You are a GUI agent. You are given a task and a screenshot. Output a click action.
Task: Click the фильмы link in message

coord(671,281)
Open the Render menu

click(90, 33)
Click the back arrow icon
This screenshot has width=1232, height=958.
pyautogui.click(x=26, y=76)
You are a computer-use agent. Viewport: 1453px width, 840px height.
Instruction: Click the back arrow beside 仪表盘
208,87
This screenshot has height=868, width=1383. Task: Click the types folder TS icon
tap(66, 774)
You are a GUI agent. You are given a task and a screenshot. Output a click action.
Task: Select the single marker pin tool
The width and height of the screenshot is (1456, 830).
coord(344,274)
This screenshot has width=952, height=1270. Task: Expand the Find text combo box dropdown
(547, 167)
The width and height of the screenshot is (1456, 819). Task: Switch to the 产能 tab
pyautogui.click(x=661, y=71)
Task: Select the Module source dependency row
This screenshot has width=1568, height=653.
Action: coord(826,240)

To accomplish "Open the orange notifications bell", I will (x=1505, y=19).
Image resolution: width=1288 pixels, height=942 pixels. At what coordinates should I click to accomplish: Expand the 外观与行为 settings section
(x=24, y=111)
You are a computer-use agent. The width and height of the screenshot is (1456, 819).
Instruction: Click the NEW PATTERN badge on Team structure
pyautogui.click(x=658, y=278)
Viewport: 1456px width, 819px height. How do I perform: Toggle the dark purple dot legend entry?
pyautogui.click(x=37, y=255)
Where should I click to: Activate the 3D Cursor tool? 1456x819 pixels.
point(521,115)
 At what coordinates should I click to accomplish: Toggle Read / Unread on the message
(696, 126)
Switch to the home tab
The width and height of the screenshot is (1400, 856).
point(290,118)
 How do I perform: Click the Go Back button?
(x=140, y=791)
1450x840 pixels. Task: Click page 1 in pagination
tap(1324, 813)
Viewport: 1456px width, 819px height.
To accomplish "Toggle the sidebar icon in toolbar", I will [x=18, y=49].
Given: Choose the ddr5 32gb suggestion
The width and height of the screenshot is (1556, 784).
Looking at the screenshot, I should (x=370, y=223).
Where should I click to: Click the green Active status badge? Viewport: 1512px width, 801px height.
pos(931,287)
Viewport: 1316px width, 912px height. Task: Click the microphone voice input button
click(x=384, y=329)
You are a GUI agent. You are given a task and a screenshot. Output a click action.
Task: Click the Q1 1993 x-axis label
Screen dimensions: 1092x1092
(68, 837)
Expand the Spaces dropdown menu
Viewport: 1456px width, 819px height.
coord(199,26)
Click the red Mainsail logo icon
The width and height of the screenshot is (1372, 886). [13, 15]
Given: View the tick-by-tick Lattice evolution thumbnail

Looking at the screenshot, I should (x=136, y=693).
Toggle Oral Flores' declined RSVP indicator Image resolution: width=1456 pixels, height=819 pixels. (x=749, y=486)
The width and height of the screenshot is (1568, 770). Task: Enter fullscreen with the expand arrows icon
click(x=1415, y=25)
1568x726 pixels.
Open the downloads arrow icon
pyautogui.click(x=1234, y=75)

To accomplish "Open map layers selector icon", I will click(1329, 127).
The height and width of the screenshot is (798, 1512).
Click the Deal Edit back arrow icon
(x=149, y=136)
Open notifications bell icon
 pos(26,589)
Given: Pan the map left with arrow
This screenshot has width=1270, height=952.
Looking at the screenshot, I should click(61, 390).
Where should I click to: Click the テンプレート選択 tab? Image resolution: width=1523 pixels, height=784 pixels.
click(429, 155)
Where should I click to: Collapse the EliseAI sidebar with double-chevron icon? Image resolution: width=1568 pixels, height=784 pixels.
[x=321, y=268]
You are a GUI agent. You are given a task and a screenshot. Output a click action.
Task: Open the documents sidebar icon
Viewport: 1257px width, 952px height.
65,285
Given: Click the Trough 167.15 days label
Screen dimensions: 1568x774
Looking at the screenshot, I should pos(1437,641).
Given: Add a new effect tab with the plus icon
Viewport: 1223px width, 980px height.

= = = =

#### The task
The string "computer" marks the lines to return from the material. Copy each one.

#### Output below
You are a computer-use agent. Viewport: 1453px width, 840px height.
You are a computer-use agent. The width and height of the screenshot is (1456, 819).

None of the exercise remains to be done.